Have spent the most part of the weekend trying to figure out how to get my games running with a locked down firewall. Current computer is on a separate vlan called PC Net and I added the rules PC Net to 443 (https) and PC Net to 80 (http). Then I added firewall rules for Battle.net/Steam/Origin to play games such as Modern Warfare, Apex Legends, NFS Heat.
Even after trying uPNP (as per this guide: pfSense and Multiple Xbox Ones: Open NAT Guide) I didn’t have any success. It seems the game server ports randomise and they use ports outside of the range specified.
I am not a fan of uPNP so I gave up on the above and just added the rule PC Net to Any. All games work fine and connections are good (even though some games list it as Strict NAT).
Is there a security concern running PC Net to Any?
You are exposing more ports on your PC which means if something running on your system has a port open and there is a flaw you are exposing that flaw to the world.
I am a bit confused, I thought you were talking about inbound ports. I would allow the computer all with egress ports, unless you want to deal with the tediousness of only allowing certain egress ports. Inbound ports are what pose more of a security risk than outbound ports. Something has to be on your computer to initiate the outbound connection and most modern malware will use common outbound ports.
Sorry for the confusion, I wasn’t clear in my explanation!
Yes this is for egress ports.
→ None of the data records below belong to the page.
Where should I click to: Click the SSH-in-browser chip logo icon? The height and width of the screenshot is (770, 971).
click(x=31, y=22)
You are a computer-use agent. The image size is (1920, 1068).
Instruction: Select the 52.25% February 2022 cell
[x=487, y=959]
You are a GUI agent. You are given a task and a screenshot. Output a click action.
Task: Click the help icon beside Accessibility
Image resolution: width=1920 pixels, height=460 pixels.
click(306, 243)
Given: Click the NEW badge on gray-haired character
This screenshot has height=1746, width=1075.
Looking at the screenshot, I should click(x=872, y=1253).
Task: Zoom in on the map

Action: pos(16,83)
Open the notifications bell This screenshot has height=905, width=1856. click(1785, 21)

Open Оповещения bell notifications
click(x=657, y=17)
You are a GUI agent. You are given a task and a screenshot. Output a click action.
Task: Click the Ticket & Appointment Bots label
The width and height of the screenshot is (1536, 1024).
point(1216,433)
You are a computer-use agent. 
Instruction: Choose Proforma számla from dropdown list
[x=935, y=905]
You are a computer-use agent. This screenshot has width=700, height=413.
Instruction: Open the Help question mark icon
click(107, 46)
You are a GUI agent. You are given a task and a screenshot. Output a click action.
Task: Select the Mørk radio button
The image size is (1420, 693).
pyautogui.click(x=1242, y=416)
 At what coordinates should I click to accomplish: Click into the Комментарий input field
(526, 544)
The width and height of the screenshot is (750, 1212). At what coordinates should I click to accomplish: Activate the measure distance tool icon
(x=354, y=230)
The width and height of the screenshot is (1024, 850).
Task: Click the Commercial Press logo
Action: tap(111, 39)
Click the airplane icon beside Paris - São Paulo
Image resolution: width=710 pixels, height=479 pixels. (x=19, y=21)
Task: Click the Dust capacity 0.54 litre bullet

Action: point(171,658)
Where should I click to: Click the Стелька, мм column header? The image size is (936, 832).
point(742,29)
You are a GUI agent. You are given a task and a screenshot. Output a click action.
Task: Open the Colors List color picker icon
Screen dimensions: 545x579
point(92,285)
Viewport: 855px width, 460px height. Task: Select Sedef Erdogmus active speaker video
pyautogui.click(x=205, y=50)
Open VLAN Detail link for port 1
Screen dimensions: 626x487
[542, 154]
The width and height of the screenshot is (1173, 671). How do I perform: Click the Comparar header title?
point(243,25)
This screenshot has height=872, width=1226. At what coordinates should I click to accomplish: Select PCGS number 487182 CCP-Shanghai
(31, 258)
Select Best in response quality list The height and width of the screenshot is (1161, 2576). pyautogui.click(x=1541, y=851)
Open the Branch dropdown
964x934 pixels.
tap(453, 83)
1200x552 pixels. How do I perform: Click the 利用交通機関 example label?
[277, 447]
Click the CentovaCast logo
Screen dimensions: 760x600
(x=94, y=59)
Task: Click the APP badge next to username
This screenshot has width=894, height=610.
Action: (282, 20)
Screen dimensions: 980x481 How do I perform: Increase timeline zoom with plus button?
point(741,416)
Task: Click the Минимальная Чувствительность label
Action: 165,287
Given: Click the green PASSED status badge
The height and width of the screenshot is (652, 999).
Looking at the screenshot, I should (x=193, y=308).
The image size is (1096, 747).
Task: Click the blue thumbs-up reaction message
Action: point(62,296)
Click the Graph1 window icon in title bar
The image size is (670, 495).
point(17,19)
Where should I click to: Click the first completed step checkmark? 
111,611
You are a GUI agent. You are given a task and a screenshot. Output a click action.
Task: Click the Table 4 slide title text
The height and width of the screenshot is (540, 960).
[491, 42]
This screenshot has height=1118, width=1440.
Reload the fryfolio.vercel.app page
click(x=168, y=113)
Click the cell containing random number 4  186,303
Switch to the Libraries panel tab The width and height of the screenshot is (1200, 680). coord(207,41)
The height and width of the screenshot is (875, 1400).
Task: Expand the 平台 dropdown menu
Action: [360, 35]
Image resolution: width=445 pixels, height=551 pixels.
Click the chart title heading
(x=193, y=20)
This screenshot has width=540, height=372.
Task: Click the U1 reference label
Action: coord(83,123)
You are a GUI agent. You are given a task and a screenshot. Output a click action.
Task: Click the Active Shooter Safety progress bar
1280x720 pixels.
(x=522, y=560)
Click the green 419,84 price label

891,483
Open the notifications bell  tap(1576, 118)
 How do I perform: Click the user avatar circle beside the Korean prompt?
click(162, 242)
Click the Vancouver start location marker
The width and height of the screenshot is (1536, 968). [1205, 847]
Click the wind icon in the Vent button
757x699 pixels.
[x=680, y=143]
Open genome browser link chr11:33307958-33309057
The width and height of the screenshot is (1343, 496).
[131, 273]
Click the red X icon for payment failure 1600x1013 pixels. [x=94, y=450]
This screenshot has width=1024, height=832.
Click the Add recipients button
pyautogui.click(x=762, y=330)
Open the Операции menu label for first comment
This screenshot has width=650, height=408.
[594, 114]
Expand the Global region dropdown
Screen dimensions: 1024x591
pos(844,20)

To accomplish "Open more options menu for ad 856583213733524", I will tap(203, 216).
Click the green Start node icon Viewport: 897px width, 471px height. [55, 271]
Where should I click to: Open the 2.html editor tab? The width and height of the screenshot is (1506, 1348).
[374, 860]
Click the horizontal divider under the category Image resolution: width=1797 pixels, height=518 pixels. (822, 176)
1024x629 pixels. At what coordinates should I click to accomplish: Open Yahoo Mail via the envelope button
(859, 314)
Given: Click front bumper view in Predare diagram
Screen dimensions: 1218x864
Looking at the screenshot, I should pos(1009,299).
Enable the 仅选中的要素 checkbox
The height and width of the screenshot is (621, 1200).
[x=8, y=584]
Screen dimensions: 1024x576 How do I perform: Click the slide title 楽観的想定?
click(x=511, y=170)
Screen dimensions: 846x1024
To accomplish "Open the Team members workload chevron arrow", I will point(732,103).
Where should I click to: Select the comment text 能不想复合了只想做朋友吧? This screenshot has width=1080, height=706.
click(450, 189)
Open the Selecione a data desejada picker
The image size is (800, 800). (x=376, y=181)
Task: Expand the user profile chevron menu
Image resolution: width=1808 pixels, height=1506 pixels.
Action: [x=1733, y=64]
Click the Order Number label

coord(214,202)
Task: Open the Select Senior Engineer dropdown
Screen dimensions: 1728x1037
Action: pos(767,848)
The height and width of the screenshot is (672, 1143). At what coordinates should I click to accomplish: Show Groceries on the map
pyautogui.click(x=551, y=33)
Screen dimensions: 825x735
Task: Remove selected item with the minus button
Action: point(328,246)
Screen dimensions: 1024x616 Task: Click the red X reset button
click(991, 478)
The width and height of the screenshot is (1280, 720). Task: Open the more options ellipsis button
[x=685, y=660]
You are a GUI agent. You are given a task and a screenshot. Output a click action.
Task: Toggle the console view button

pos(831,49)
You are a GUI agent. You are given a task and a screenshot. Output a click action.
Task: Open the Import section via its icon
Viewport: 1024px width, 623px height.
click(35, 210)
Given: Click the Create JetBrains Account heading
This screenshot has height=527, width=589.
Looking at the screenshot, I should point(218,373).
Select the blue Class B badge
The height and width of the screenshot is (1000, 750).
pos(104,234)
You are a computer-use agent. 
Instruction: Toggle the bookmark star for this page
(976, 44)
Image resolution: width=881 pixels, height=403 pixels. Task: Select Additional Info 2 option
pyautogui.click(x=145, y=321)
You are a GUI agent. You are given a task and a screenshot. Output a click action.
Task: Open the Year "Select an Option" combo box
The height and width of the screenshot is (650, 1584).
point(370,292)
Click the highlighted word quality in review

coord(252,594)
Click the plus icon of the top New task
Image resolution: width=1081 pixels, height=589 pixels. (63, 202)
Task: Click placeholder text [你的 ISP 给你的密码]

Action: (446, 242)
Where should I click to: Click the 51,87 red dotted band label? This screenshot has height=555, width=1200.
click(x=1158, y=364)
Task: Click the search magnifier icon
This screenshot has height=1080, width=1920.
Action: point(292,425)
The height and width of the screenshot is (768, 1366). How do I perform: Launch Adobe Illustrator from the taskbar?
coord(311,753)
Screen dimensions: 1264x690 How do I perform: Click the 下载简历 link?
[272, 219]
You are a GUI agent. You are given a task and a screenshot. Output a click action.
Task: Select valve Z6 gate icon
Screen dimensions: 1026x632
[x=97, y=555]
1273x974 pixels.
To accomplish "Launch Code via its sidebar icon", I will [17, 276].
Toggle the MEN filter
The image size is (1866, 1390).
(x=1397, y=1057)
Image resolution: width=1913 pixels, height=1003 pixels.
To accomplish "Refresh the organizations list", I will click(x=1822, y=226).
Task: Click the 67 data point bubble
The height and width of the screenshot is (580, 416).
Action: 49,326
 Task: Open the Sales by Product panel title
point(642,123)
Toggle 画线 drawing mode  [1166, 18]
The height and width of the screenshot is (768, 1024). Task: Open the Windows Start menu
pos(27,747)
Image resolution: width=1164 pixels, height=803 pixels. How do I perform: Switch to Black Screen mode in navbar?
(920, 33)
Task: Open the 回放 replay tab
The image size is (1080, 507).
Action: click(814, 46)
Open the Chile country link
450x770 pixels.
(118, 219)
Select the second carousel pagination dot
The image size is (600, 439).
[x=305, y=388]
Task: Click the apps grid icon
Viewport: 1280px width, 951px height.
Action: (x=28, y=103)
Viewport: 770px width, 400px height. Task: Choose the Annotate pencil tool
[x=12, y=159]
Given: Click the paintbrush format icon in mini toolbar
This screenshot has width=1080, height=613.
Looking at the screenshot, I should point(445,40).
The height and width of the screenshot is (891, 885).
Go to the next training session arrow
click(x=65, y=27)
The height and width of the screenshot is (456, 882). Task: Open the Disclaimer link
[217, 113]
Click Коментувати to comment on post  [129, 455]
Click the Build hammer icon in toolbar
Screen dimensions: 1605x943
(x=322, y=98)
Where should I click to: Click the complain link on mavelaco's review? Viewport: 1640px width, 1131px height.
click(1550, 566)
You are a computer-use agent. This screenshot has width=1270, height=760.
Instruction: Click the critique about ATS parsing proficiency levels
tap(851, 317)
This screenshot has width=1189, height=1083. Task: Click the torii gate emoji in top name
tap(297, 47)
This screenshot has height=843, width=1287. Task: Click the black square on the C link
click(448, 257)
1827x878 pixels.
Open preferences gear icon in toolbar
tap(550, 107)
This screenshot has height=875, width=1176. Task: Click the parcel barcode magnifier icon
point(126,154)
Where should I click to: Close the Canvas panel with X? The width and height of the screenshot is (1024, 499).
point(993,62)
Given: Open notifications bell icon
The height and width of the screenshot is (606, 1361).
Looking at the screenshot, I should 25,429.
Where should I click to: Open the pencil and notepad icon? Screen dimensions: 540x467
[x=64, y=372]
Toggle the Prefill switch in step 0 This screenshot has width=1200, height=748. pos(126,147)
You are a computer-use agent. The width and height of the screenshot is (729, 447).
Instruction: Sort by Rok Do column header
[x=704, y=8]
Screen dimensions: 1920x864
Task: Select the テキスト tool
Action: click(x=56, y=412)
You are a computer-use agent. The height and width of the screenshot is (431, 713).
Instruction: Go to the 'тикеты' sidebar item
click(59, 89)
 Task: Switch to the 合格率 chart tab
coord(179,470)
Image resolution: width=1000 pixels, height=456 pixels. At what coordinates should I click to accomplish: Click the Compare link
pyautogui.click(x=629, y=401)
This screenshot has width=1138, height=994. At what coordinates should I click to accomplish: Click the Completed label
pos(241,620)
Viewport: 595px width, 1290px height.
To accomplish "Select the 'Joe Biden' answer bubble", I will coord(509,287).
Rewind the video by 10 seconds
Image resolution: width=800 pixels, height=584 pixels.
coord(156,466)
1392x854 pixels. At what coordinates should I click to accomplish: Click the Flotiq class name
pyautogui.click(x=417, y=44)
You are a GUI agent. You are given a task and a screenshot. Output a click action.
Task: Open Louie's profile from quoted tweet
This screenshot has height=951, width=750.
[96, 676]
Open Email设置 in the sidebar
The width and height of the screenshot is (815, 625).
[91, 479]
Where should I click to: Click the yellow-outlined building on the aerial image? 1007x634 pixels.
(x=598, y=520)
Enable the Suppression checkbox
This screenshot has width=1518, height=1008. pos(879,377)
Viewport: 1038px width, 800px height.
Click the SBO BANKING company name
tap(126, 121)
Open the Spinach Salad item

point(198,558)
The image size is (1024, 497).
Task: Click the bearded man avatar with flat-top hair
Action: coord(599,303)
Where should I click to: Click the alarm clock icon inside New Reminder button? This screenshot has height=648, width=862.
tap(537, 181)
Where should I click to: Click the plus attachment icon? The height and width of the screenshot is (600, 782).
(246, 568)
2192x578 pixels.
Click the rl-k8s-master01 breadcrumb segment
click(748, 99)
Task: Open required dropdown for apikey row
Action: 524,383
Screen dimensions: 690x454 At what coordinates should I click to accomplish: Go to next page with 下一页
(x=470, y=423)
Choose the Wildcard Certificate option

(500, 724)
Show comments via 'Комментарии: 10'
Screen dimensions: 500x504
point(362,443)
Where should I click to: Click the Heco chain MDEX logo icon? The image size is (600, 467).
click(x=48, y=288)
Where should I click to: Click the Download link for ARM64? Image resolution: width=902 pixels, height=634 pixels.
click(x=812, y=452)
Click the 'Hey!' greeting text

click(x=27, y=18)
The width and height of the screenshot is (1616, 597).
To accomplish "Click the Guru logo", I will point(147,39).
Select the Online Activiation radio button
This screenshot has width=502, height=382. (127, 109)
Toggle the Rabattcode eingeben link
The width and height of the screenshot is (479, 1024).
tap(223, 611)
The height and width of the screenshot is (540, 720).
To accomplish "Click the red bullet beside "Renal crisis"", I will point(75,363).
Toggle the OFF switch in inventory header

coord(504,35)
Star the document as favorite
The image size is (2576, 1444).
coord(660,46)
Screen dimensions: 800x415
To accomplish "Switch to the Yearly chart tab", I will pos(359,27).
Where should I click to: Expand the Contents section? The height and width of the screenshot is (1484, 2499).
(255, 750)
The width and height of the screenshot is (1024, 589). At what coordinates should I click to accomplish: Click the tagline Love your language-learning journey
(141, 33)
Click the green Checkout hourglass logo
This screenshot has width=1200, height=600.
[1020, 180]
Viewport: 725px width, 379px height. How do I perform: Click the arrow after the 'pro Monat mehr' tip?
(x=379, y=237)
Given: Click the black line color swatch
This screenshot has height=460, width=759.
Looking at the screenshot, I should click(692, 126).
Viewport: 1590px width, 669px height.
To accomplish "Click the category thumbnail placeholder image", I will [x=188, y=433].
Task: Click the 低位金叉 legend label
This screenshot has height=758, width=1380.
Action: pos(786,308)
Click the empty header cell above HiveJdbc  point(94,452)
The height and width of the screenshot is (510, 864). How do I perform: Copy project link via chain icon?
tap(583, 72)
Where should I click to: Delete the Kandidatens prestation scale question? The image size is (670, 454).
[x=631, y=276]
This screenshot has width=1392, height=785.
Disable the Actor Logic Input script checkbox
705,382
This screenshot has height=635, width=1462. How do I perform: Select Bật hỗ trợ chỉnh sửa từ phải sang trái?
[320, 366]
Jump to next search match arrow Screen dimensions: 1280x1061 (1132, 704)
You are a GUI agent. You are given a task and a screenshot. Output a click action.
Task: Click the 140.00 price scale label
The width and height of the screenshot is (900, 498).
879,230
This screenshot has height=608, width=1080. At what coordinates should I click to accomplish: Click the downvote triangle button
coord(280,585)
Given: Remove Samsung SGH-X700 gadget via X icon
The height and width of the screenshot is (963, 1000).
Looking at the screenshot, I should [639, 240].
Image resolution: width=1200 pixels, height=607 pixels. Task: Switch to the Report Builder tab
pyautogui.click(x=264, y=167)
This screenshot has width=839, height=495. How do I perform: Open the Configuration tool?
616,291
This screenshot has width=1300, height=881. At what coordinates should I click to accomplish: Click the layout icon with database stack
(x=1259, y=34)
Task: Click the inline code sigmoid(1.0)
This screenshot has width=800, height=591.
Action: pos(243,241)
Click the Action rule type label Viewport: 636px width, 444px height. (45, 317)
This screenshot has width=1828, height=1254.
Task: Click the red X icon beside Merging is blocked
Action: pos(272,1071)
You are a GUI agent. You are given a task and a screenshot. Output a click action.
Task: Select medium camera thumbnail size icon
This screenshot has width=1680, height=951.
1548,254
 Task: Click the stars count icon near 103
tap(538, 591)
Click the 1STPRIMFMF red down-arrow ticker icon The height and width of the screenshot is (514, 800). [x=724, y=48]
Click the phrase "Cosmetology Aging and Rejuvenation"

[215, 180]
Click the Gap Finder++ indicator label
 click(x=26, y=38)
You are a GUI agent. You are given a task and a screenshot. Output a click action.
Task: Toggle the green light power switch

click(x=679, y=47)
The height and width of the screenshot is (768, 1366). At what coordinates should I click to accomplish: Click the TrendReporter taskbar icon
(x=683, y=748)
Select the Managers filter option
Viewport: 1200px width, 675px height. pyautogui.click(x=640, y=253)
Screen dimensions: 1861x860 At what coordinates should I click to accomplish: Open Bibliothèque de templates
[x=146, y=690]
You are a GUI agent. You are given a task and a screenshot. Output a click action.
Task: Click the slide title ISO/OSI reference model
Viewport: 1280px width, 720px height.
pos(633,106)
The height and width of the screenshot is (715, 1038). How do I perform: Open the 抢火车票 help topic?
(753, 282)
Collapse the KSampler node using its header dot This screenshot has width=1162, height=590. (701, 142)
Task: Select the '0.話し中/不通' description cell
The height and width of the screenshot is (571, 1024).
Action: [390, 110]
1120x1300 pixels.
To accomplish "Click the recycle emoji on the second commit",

So PC Net to Any should be fine as it is only opening the ports when required.
I am not too concerned with Malware etc as I am running very strict and rigorous pfblockerng rule sets.
I have read that pfSense is a stateful firewall so if a connection is allowed out on port 10 for instance it will allow an incoming connection on the same port only whilst that program is using the port
Generally speaking, inbound ports are the one you have to worry about.